N/MCI contract remains adrift
The Navy officials said failure to finalize the $16 billion intranet contract today was of little consequence
The Navy missed the Sept. 29 deadline it had set for awarding a $16 billion
intranet contract, but Navy officials said failure to finalize the contract
was of little consequence.
"We had hoped to get it done before end of fiscal year," said Lt. Cmdr.
Cate Mueller, a Navy spokeswoman at the Pentagon. Now the Navy expects to
have a signed contract "in the near term," she said. However, information
technology industry officials have said the delay could last weeks.
The contract, which could become the largest federal computer services contract
ever, is for the Navy/Marine Corps Intranet project. The Navy plans to hire
a civilian company to own, maintain and update computers worldwide for the
Navy and Marine Corps.
But the N/MCI project has been delayed repeatedly because lawmakers have
balked over a number of issues, including how to pay for it. As September
waned, new roadblocks emerged.
Several lawmakers wanted to make sure that Naval depots and ports in their
congressional districts would not lose money and jobs as computer work shifts
from the Navy and Marine Corps to the contract winner.

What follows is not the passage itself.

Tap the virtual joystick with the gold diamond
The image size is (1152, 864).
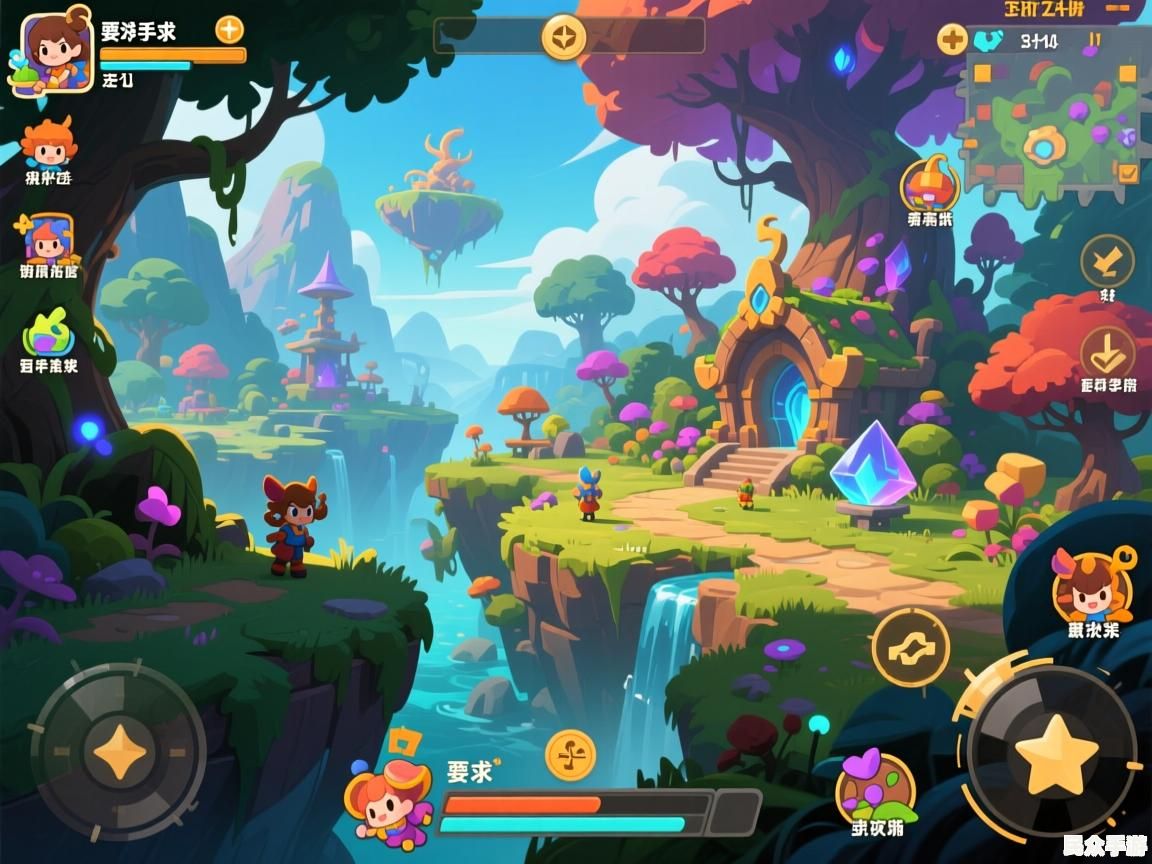click(x=119, y=752)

In addition, the death of Rep. Herbert Bateman (R-Va.), chairman of the
House Military Readiness Subcommittee, on Sept. 11 forced the Navy to delay
its contract award plans. Bateman, who criticized Navy plans to pay for
the program, had called for a General Accounting Office analysis of it,
but Bateman died before he was able to meet with Navy officials to discuss
the GAO findings.
Failure of Congress to reach a budget deal by the end of the fiscal year
on Sept. 30 threw another obstacle into N/MCI, which would deploy a worldwide
network linking vessels and Navy and Marine bases and would be the largest
information technology program in the Defense Department.